Polling data suggests that the economy is the top issue of concern for voters heading into the November elections. An Economist/YouGov survey conducted last week found that inflation (22%) and immigration (14%) were the two most important issues for voters. Brat noted that economic worries have been so persistent, in fact, that even pro-Biden mainstream media outlets have been forced to cover the issue.

“[T]he one thing that does matter is the gasoline price and inflation in general,” he emphasized. “All the mainstream media, the Axios’s and the CNN’s were writing letters and doing news pieces, talking to the White House six months ago, a year ago, saying, ‘Hello, wake up. Inflation. The American people are very upset with you right now because you’ve told them nothing about your plans to get rid of inflation.’ And so that one will last.”

Brat went on to detail how the border crisis and economic concerns have led to political realignment within the American electorate.

“[W]hen you add the border invasion and the negative economic effects on the African American community, the Hispanic community, [they] are flooding over to this new realignment of the middle class under the Republican populist piece, the Hispanics even more so,” he underscored. “And so the Left is just running scared right now and imploding. … [I]n the past, if the Republicans would have got[ten] 5% more of the minority vote, they would have won. Now it’s in the 20% range based on the economy.”

Brat concluded by highlighting how job market complexities will also likely play a considerable factor at the ballot box in November.
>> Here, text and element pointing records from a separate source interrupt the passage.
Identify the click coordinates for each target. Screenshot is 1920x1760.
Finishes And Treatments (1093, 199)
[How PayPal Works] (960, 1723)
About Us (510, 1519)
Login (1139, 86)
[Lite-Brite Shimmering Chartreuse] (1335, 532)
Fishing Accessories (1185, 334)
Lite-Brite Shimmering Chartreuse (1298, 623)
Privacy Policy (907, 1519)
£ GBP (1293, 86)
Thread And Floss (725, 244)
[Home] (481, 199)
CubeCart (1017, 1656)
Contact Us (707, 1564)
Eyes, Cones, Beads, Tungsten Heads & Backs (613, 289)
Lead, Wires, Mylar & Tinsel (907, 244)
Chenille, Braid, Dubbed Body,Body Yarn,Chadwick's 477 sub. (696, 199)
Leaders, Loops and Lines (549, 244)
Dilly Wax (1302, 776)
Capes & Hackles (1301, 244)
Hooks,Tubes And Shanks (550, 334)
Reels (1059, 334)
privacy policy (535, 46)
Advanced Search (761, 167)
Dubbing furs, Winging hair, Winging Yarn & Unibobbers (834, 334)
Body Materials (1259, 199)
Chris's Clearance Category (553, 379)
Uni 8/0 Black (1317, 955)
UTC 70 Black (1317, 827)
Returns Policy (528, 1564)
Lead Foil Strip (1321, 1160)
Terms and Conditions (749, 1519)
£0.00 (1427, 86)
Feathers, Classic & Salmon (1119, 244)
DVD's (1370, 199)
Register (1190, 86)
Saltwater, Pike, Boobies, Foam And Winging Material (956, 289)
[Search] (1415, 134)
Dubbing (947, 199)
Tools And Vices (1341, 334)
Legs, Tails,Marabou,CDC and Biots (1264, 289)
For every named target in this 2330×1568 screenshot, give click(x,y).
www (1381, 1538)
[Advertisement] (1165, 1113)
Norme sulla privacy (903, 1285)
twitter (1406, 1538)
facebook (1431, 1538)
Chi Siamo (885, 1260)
“[A]ll the new jobs in the past year have been part-time; full-time jobs have actually decreased,” And then over the past four years, all of the net new jobs have gone to foreign-born workers. … [T]hat is why we’ve got a lot of new friends in this new coalition. … [I]t’s this new populist Republican [movement] that cares about people and the middle class. And I think you’re going to see a major realignment in the votes this coming November because of those economic factors.”

Dan Hart is senior editor at The Washington Stand.